The last trap is computing journey on raw events with no conversion endpoint defined. Without an endpoint, strings grow without bound and segmentation logic cannot match patterns reliably. The fix is to truncate every path at the first occurrence of the target conversion event, using a window function to flag the conversion row and a WHERE event_rank <= conversion_rank filter to cut everything after.

Optimization tips

For tables under a hundred million rows, the query as written runs fine on Postgres with an index on (user_id, event_timestamp). Above that, STRING_AGG becomes the bottleneck because it has to materialize a sorted list per user before concatenating. The fastest practical optimization is to precompute the per-user journey in a daily incremental table partitioned by acquisition date, then query the precomputed table for downstream analysis. The increment job touches only the previous twenty-four hours of events plus the rolling thirty-day window for active users.

On Snowflake and BigQuery, LISTAGG and STRING_AGG have a hard length cap, often four megabytes per group. Users with extremely long journeys will silently truncate, and your pattern matching will fail in the rows that matter most. Cap the path length with QUALIFY ROW_NUMBER() OVER (PARTITION BY user_id ORDER BY event_timestamp) <= 100 before aggregating. On Databricks, prefer collect_list followed by concat_ws for the same reason. A second optimization is to denormalize event types into integer codes before aggregating: concatenating ten-character strings is roughly four times slower than concatenating two-character codes, and at a few hundred million rows the difference is measured in minutes.

If you want to drill SQL problems like this one every day, NAILDD is launching with 500+ SQL questions covering exactly this style of journey, funnel, and attribution work.

FAQ

How many events should a normal customer journey have?

For SaaS products with a buying cycle measured in days, five to fifteen events is the healthy range. For e-commerce with single-session purchases, three to eight is normal. Anything above twenty events on a converted user is usually a tracking artifact, a session that was never closed, or a bot. The right answer for your specific product comes from looking at the path-length histogram and finding the elbow, then setting your bot filter just past it.

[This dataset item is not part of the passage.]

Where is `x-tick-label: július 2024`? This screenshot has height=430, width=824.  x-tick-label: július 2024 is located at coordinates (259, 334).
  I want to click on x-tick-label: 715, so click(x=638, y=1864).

How do I handle users who convert more than once?

There are three valid choices and you should pick based on the question. If you care about acquisition, use the first conversion only and cut the path there; the rest is retention behavior. If you care about retention loops, keep all conversions and define a session that starts after each one. If you care about lifetime value, drop the journey question entirely and use a cohort revenue query. Mixing all three produces strings that look right but cannot be aggregated meaningfully.

Which events belong in the path?

Whitelist seven to ten events that map to real product moments: landing, key content, pricing, signup, trial start, checkout, purchase, and one or two support or activation events. Every other click stays out. The temptation to include everything is the single biggest reason journey queries produce unreadable output. If a stakeholder asks about a specific click, add it as a new whitelist entry and rerun rather than expanding the whitelist permanently.

What is the difference between customer journey and funnel?

A funnel is a fixed ordered set of steps, computed as the conversion rate from step N to step N+1. A journey is the actual ordered path a user took, in whatever order it happened. The funnel report is a special case of the journey: the journey query filtered to users whose path matches a specific sequence. If you only ever need a funnel, build a funnel; if you need to understand variance or find loops, build the journey query.

How do I handle anonymous-to-identified transitions?

Build an identity resolution table that maps every anonymous_id to a user_id at first login, then backfill that user_id onto every prior event for that anonymous chain. The table needs to be updated daily, ideally in near real time. Once it exists, the journey query joins through it and treats anonymous and logged-in events as a single user. Without this layer, every metric that depends on user-level paths is wrong by twenty to forty percent.